Sean looked at the gorgeous woman with even more admiration, then threw in his ten cent’s worth. “We have plenty of witnesses. I’ll swear that the person presenting those bills is Paul Zanetti. It seems legally he…she still is anyway.”

Sam Lee shuffled the bills. He well knew that if he put them through under Paul Zanetti’s Medicare number and certified a simple tying error, no one would question it. Hell, probably nobody would even notice. He was tired, these people were tired, they


had been standing around now for over an hour. Besides the threatening looks were worrying him.
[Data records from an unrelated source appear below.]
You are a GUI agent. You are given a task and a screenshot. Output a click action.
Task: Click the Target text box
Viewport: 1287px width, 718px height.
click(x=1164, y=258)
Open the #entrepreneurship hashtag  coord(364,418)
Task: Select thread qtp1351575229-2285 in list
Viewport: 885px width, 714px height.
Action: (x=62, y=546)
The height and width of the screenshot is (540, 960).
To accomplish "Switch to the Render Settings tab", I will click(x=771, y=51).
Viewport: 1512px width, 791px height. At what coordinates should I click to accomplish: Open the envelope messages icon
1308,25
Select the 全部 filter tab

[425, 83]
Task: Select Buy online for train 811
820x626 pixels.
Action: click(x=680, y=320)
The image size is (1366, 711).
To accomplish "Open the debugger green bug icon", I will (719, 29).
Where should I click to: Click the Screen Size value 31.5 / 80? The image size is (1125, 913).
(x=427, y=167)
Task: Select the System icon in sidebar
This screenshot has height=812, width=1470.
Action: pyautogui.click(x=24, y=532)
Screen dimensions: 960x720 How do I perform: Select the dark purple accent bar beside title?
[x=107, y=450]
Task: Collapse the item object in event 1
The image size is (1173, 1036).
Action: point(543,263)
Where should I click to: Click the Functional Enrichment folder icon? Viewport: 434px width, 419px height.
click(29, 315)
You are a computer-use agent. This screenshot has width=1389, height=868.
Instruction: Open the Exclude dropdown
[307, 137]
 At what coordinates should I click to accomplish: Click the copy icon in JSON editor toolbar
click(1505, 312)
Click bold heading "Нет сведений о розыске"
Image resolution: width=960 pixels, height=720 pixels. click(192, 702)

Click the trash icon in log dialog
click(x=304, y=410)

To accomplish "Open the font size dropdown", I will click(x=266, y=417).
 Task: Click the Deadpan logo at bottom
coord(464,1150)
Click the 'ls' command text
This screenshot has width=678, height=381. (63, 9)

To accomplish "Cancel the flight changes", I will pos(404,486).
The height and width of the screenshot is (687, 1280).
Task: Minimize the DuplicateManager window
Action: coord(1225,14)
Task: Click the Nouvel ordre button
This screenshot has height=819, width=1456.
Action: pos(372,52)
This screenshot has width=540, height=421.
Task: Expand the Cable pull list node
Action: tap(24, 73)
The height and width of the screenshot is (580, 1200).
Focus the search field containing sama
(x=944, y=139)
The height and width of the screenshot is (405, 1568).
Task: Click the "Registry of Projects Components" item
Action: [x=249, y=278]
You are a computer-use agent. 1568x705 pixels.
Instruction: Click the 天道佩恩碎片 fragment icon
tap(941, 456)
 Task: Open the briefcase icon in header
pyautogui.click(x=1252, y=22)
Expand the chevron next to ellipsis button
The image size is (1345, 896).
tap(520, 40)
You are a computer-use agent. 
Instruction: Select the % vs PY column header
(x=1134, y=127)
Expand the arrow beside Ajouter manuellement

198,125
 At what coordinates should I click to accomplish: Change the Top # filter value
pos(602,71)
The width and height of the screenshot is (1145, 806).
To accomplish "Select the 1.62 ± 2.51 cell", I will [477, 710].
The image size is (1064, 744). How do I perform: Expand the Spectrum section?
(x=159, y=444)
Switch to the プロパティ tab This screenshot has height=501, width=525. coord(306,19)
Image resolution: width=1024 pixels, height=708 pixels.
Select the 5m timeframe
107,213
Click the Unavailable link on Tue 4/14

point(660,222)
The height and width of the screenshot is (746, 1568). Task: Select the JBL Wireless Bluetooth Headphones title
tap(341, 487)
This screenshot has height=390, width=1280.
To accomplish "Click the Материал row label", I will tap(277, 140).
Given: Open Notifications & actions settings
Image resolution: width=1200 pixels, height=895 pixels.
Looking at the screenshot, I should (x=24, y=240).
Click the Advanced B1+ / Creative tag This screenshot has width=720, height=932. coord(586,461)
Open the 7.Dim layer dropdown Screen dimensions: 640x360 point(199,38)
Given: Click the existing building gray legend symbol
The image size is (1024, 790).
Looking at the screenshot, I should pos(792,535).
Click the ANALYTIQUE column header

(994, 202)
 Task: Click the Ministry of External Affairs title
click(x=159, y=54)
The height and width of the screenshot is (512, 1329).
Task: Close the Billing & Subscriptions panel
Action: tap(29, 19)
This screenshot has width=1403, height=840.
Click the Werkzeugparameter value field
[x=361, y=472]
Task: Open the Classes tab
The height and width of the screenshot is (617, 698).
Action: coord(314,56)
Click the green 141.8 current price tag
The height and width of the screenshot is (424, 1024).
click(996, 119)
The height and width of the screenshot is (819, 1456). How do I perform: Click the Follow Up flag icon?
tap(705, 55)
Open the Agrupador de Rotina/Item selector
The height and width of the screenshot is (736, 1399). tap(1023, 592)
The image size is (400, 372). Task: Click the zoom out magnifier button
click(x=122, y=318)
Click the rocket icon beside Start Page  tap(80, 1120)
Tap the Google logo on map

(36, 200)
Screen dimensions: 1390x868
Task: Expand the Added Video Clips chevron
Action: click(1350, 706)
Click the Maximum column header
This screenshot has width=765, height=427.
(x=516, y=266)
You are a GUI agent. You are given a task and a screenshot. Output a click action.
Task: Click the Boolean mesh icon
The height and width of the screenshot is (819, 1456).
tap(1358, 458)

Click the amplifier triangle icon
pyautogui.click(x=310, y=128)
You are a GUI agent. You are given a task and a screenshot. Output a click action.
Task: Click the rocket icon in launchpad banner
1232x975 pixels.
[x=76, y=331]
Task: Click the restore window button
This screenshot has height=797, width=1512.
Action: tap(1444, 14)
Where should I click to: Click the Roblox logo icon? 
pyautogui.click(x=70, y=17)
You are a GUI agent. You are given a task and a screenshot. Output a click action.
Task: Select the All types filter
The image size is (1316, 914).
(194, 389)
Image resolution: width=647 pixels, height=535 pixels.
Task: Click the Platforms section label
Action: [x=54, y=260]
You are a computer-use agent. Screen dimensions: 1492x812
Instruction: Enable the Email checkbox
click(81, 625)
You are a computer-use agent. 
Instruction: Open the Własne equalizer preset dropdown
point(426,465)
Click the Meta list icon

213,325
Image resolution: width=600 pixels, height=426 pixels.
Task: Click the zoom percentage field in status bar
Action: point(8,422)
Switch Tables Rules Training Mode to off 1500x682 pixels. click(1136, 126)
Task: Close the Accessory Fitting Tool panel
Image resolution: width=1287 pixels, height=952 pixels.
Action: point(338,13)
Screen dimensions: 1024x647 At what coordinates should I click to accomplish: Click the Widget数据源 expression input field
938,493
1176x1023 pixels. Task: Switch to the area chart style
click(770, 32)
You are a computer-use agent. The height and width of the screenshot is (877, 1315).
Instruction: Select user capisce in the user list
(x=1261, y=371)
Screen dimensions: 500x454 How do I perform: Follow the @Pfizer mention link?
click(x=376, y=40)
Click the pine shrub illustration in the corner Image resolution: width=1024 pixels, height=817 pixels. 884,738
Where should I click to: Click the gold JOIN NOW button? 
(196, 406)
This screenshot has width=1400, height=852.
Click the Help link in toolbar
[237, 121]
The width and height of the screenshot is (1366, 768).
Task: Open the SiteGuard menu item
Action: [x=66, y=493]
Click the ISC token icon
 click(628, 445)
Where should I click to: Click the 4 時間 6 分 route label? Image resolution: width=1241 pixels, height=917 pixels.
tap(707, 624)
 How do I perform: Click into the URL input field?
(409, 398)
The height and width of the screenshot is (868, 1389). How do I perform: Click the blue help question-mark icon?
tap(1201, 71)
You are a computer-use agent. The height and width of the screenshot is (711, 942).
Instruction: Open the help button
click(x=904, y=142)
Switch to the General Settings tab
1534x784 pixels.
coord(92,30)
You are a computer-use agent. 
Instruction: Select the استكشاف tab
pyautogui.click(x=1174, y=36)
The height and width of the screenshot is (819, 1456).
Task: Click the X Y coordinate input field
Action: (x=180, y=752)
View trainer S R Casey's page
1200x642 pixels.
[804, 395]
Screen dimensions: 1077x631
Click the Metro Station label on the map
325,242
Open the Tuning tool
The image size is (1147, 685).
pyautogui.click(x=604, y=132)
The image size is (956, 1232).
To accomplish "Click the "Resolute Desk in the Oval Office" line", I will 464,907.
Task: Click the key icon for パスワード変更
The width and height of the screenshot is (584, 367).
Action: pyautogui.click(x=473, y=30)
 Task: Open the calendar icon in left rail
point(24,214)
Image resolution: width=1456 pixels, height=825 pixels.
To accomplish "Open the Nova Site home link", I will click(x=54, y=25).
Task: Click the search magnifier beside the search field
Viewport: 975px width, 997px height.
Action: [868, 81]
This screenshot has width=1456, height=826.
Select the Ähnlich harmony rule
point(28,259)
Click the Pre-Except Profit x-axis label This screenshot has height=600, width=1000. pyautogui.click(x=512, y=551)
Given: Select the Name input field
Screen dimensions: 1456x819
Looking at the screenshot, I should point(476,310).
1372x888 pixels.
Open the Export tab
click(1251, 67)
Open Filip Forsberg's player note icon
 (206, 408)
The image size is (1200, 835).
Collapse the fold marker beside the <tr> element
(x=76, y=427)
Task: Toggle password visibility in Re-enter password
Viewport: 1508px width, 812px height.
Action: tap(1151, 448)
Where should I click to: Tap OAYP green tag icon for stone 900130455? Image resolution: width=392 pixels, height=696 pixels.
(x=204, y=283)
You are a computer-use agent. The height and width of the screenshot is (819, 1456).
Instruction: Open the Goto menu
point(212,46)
Sam looked at Pauline’s make-up streaked face and sad eyes. Christ, imagine wanting to be a woman. His balls ached at the very suggestion of the word ‘castration’. Sighing, he put the first bill down on the counter, crossed through the last three letters of Pauline and certified the change. He went to the nearest computer and started punching in numbers. Then he did the same with the other nine documents. The clapping started on the second one and kept up until he had finished them all. Then he nodded to the staff who all went to their own terminals and flashed on the green blinkers.

Pauline still stood facing the line, like a singer who wasn’t sure whether to leave the stage or give them an encore, until Sean gave her a gentle nudge with one of his crutches and flashed his irresistible bad boy’s grin. “Get a move on will you love’, we haven’t got all day.”